A couple of guys came by and commented on the blog directly. One responded by saying I “assert, erroneously, that this is a widely read publication that every member has access to and has purchased.” But I asserted no such thing. In fact, my point is that books like this are not widely read by the membership of the Church, at least not carefully. Hence, anti-Mormon’s prey on their ignorance of issues they could have known about had they just picked the book up off their coffee table once and a while. (Again, see the Harper quote regarding the First Vision accounts.) And of course, I do realize that it is not on every member’s coffee table (heck, it isn’t even on my coffee table, but that is because I’m missing the coffee table, not the book). In the satire (remember, it is a satire) I talked like everyone had it, but of course I was exaggerating (something people tend to do in satires). My point still is that the book is written not for people like me who read history books anyway, but for the general membership, and it was a best seller at Deseret Book for awhile. And, to add to that, it is not the only book of its kind. I already mentioned No Weapon Shall Prosper, which has, in addition to Haper’s article on the First Vision, articles on Joseph Smith’s participation in “folk magic,” his polygamous marriage to a 14 year old, and a number of other “super sticky” topics. And though it is not an official Church publication, I’ve heard that this book came into fruition at the request of the Brethren, and was meant to be a resource accessible to the general membership, particularly for those who might be struggling with some of these issues.
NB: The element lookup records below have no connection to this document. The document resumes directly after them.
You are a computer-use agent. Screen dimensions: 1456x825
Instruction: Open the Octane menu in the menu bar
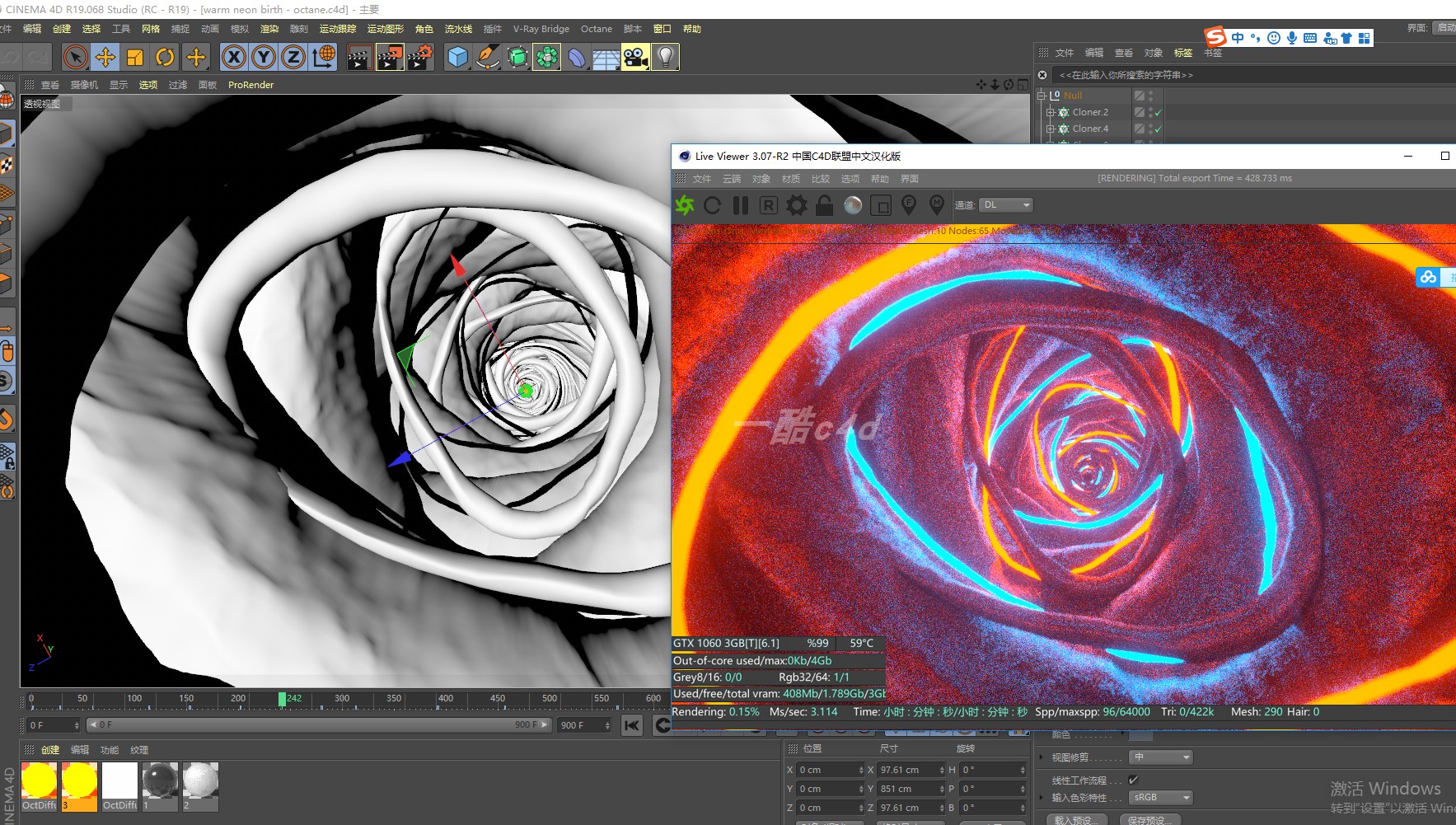596,29
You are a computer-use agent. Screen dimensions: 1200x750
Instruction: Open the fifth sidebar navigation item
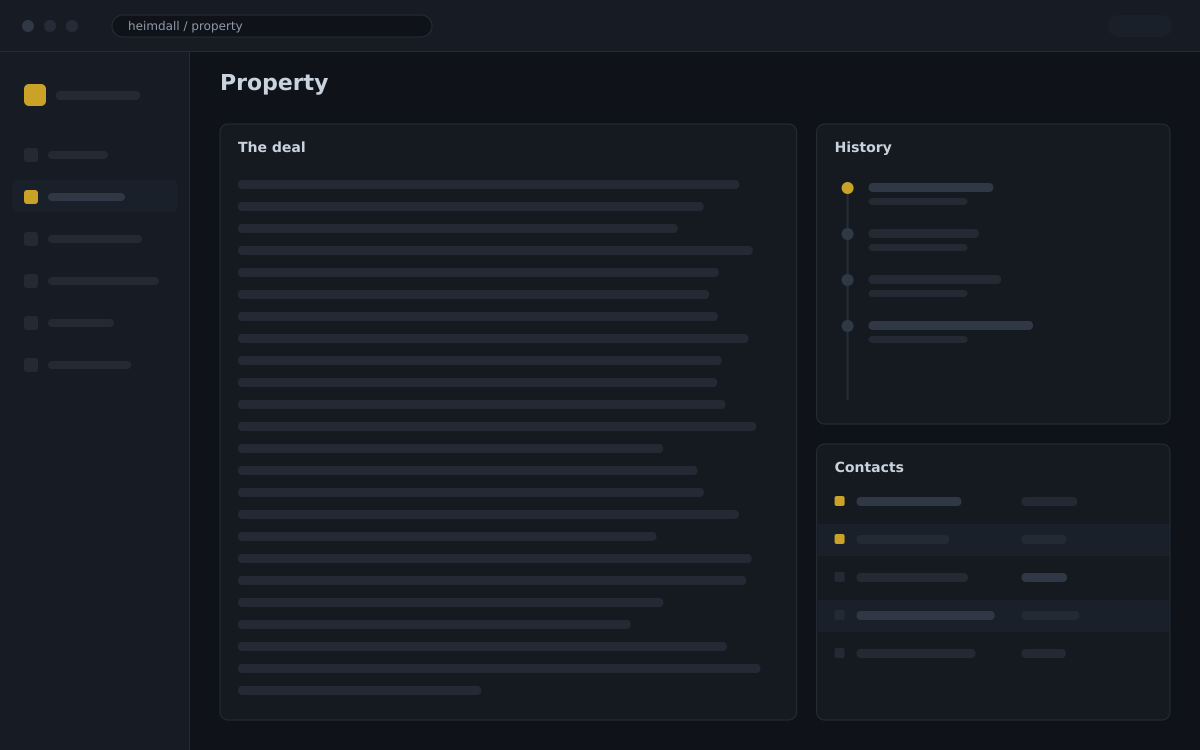click(x=95, y=323)
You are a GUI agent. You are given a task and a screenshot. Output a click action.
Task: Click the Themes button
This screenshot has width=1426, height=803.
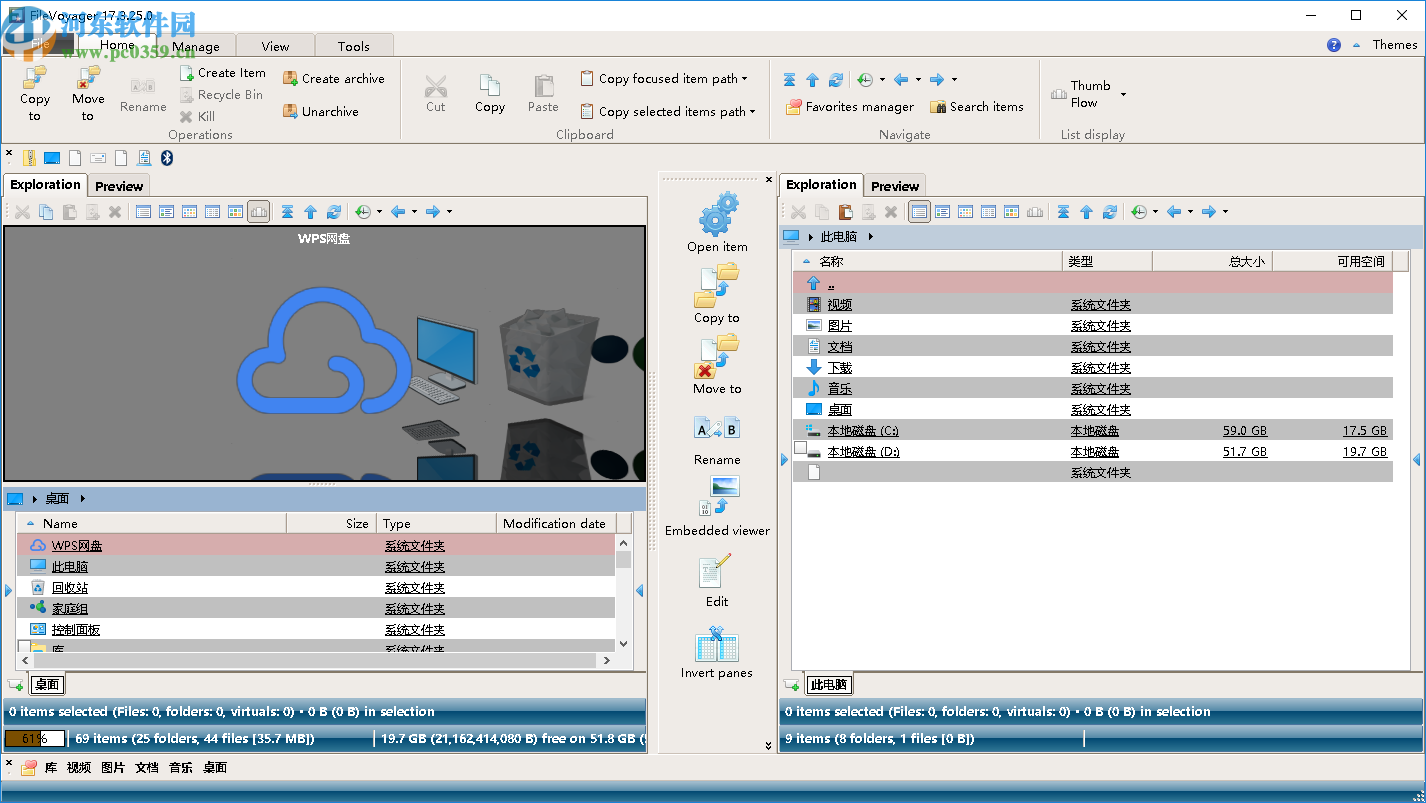tap(1394, 45)
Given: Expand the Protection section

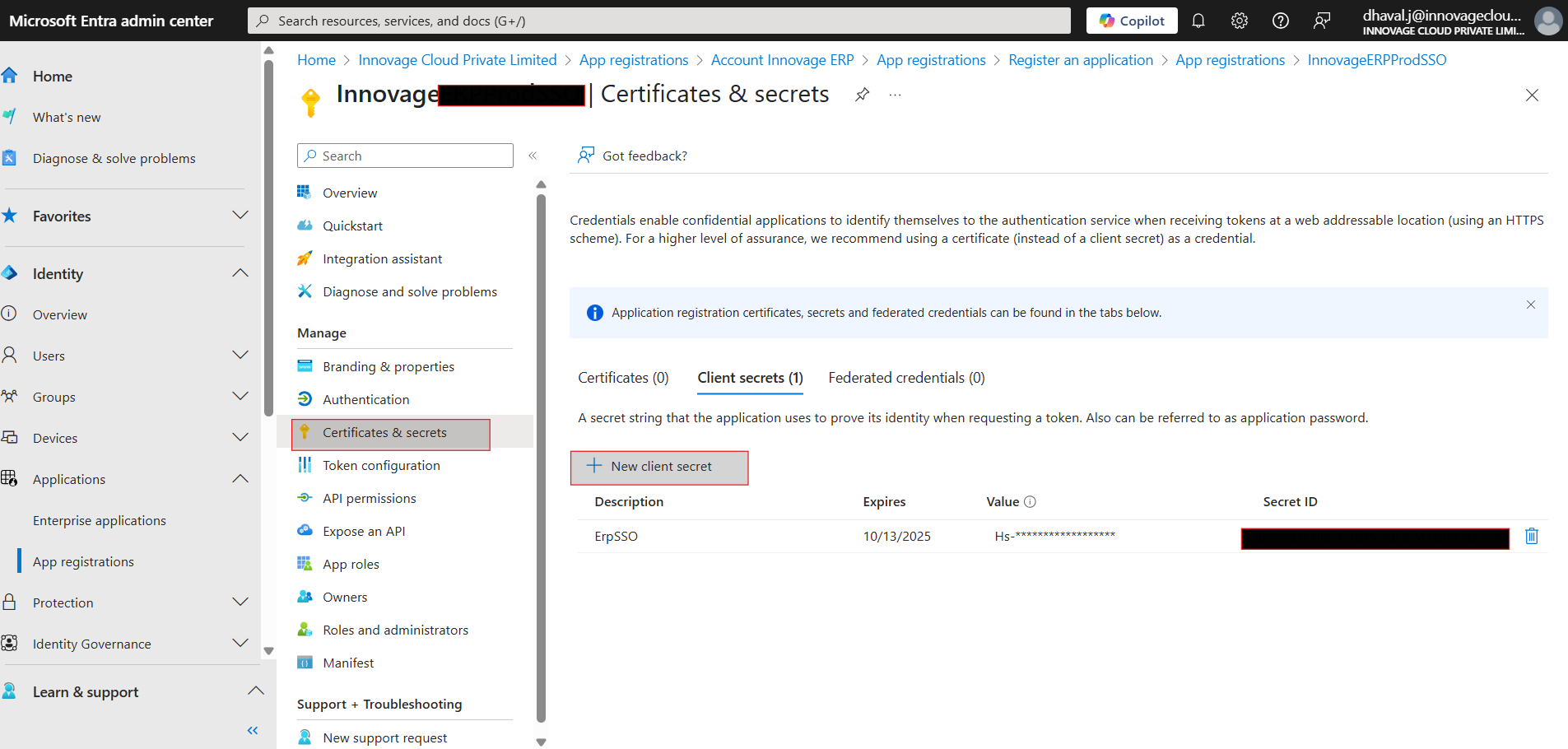Looking at the screenshot, I should click(x=240, y=602).
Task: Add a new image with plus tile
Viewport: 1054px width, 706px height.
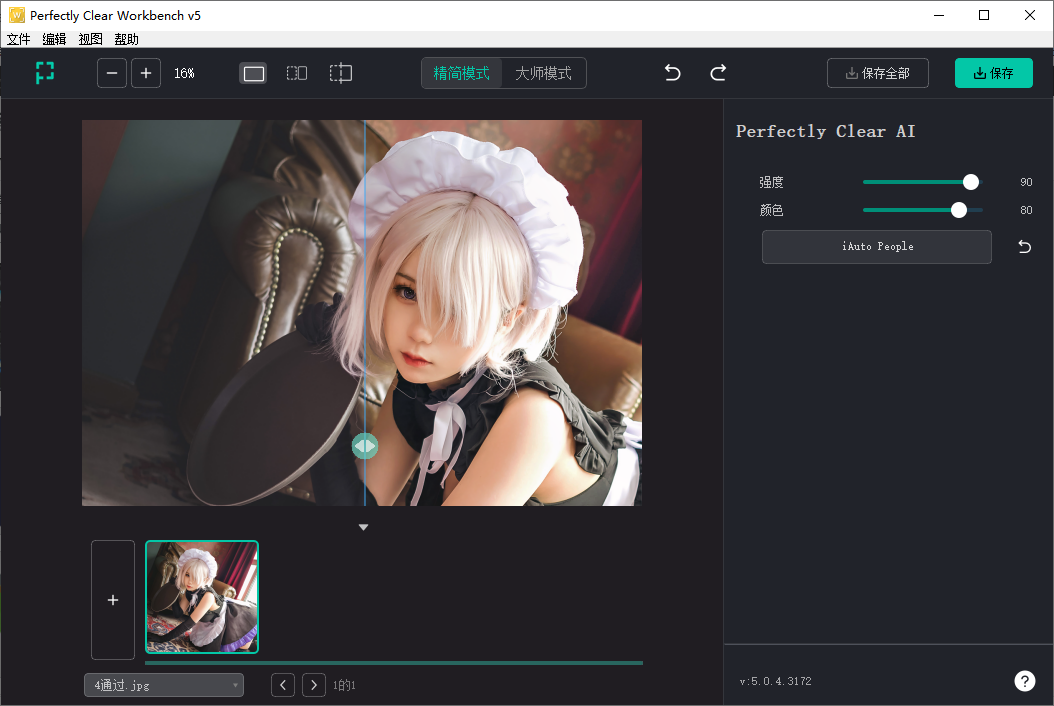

The recent book collecting articles on the First Vision (mentioned above), was also published with the intent of making the historical issues more widely available to the “raising generations” of average Latter-day Saints (p. vi, viii; both citing D&C 69:8). There are several, even dozens, more and as already pointed out, these historical details have been discussed in the Ensign before. Again, this criticism just has no teeth.
Some Closing Thoughts
In the end, none of those who commented on my previous post ever substantially dealt with the fact that, as made clear in that post and this one, none of the allegedly secret details of Church history are actually secret. They are readily available in Church friendly resources, including some official Church resources, and in formats accessible to lay readers. Notice that several of the things I pointed to in this post are available for FREE online, some even on the Church’s official website. The issue is not that they are hidden; the problem is that some people just don’t know where to look. And on that point, I’ll freely admit that the Church could do a better job at making these resources known to general Church membership – but that hardly means that the Church is trying to cover it all up.